> _Task goal_
Using the data below, gather each line that includes the word "agent".

> _Data for review_
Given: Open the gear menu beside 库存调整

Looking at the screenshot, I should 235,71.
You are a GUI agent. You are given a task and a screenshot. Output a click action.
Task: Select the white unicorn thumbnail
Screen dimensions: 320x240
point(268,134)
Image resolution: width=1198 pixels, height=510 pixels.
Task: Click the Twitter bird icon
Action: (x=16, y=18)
==
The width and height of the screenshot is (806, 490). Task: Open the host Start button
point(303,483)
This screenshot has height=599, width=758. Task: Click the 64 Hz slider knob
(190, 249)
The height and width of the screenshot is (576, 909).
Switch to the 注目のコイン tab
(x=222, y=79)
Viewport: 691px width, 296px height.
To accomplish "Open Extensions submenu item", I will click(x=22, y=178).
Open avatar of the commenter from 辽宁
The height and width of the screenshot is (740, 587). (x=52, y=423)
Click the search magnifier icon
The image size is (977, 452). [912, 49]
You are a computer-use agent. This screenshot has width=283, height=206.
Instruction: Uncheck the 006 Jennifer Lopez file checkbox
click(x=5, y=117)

> _Answer section_
You are a GUI agent. You are given a task and a screenshot. Output a click action.
You are a computer-use agent. This screenshot has width=283, height=206.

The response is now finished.